Here’s what you need to know: assume you’re being watched and bugged at all times. Even behind closed doors. Once you step off the jet, you are your cover. There’s no alias, no real identity, no real mission – just the cover.

When the Russians take you, they’ll knock you out.

When you wake up, your comms devices and weapons will be gone. This is where your communication with Jered and Christina stops. The rest of your mission is radio silent. Based on previous reports, the first thing they’ll do is restrain you and tell you exactly what they plan to do to you.

Don’t worry about being tortured – if you play your cards right, it won’t be necessary. They are going to erase your long term memory, enroll you in their school, and make you kill people.

Once you’ve reached your quota of about a thousand Christians, they’ll kill you.

Read this next part very carefully:

They should keep you awake for the memory inhibiting procedure. They’ve developed a drug that will do it in fifteen minutes flat.

This is where your ability comes into play. When they prick you with the needle, create the smallest portal you possibly can. The needle needs to go through the portal and inject the formula somewhere else, preferably the drain of a sink. Make your muscles stiff and then fake a faint after thirty-seven seconds.

Do the same for Tadashi.

Act your way through the rest.
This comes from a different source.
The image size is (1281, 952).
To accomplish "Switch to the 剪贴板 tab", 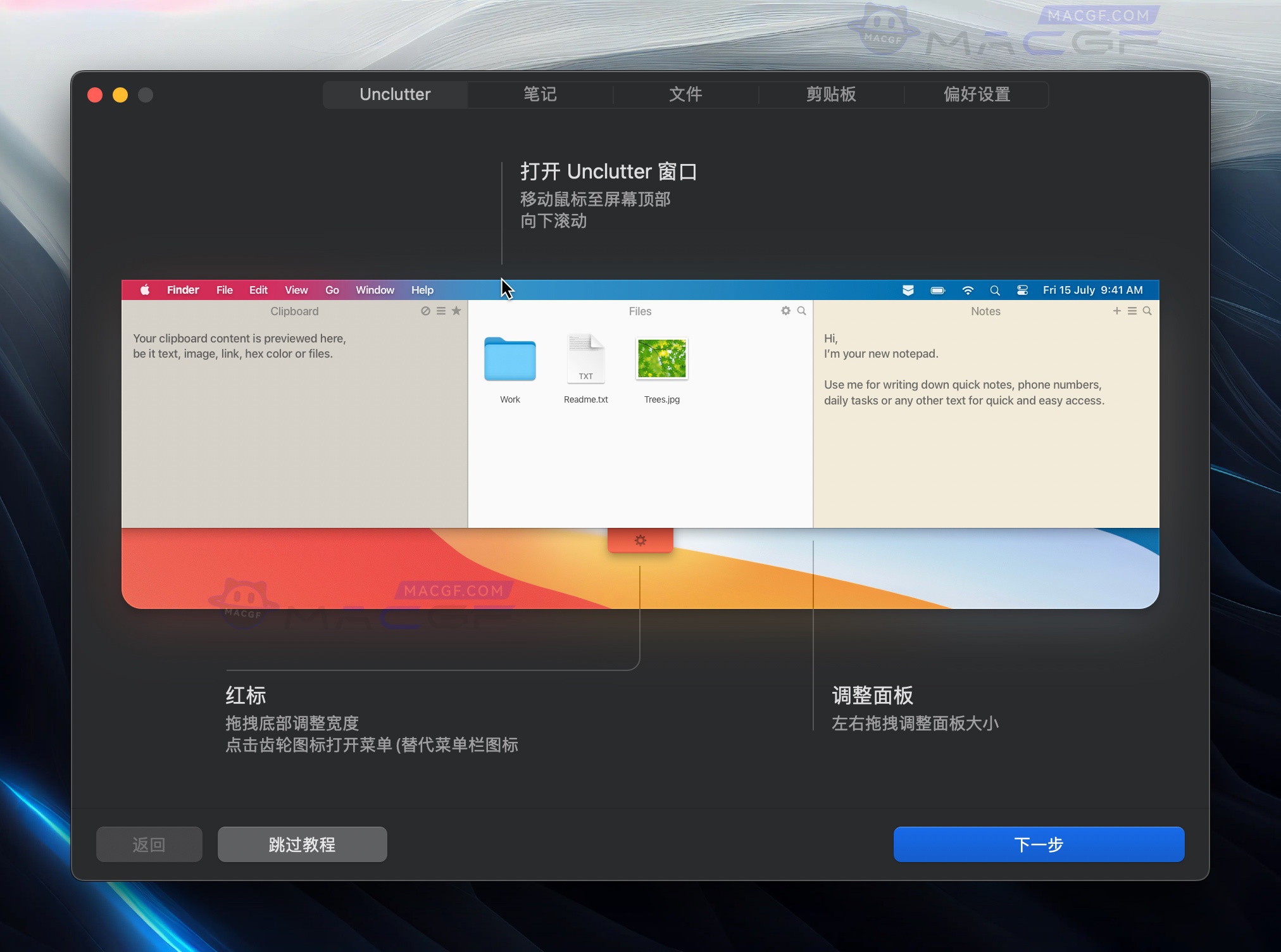I will 830,94.
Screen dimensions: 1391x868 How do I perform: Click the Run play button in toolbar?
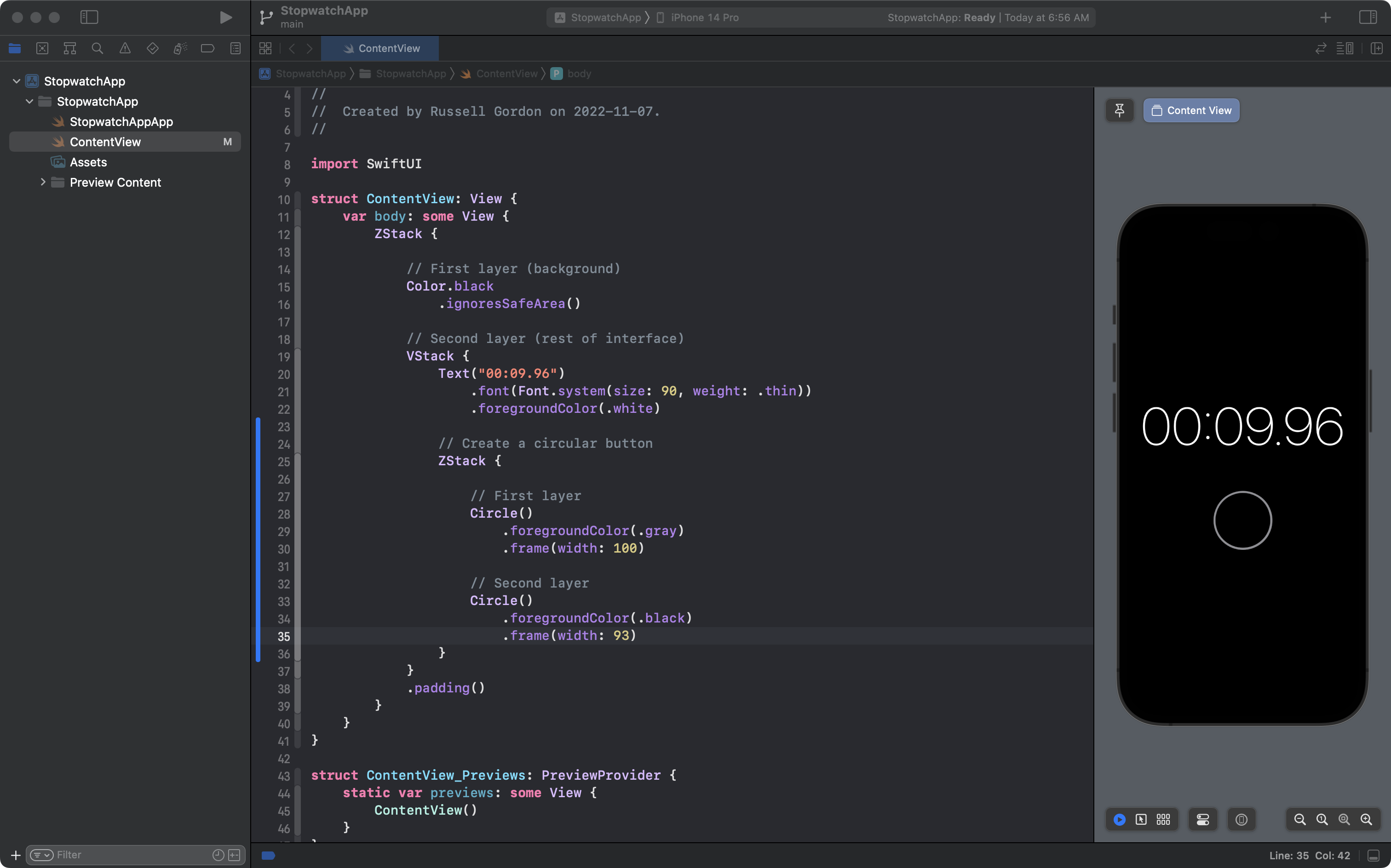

Pretend you can’t remember anything. You have allowances for walking, talking, eating – anything you classify as muscle memory. I recommend you revert back to Japanese, if you can think of it in the moment.

Do what they want within your moral ramifications.

Find out how they work, how to bring them down, and what their end goal is. The only reason we haven’t sent a team in to wipe them out yet is because the federal government hasn’t given us permission yet.

Stay alive and do this for as long as you can. ENIGMA won’t let you stay any longer than twenty-four months. By then we’ll be able to operate a rescue mission. I’ll find a way to check in on you.

Burn this note.

Rock’n’roll, Akari Makoto.

Your friend,

Black Rose

Makoto stared at the note for a long time. The smallest portal she’d ever created. She’d have to practice. She’d have to be calm.

She stood and pulled a lighter out of her pocket and stuffed the note into a tiny mug that she found in a cabinet in the back of the jet. A second later, flames were engulfing the page, leaving black flakes of ash in their wake.

When it burned itself out, Makoto dumped the ashes in the sink and washed them all down the drain.